Here is another example that shows a syntax warning for CREATE TABLE and conversion warnings for INSERT:

Code Sample:

SET @old_sql_mode=@@sql_mode; -- Save original mode

DROP TEMPORARY TABLE IF EXISTS t1;

CREATE TEMPORARY TABLE t1 (a TINYINT NOT NULL, b CHAR(4)) TYPE=MyISAM;
SHOW WARNINGS;

SET sql_mode='MYSQL40'; -- No strict checking
INSERT INTO t1 VALUES(10,'mysql'),(NULL,'test'),(300,'Open Source');
SHOW WARNINGS;

SET sql_mode='STRICT_ALL_TABLES'; -- Strict checking, aborts on first error
INSERT INTO t1 VALUES(10,'mysql'),(NULL,'test'),(300,'Open Source');
SHOW WARNINGS;

SET sql_mode=@old_sql_mode; -- Revert to original mode

The maximum number of error, warning, and note messages to store is controlled by the max_error_count system variable. By default, its value is 64. To disable warnings, set max_error_count to 0. warning_count will still tell how many warnings occurred, but the messages will NOT be stored.

We can set the SQL_NOTES session variable to 0 to stop Note-level warnings from being recorded.

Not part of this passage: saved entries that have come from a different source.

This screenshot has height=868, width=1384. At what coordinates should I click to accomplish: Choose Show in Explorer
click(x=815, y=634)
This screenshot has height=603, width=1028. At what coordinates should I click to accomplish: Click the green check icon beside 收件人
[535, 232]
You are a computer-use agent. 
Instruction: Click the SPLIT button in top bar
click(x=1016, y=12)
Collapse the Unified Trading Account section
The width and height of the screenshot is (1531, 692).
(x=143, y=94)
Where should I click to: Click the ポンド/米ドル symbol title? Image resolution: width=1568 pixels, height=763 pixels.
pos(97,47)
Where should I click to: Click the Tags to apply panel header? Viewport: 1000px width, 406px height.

Here is another example for validation ENUM data type:

Code Sample:

SET @old_sql_mode=@@sql_mode; -- Save original mode

DROP TEMPORARY TABLE IF EXISTS tenum1;

CREATE TEMPORARY TABLE tenum1 (c1 enum('advanced','basic','certified'));
SHOW WARNINGS;

SET sql_mode='MYSQL40'; -- No strict checking
INSERT INTO tenum1 VALUES('adv'),('basic');
SHOW WARNINGS;

SELECT * from tenum1;

SET sql_mode='STRICT_ALL_TABLES'; -- Strict checking, aborts on first error
INSERT INTO tenum1 VALUES('amazon'),('basic');
SHOW WARNINGS;
SELECT * from tenum1;

SET sql_mode=@old_sql_mode; -- Revert to original mode

Data Validation in MySQL Conclusion

This lesson introduced you to data validation aspects of MySQL.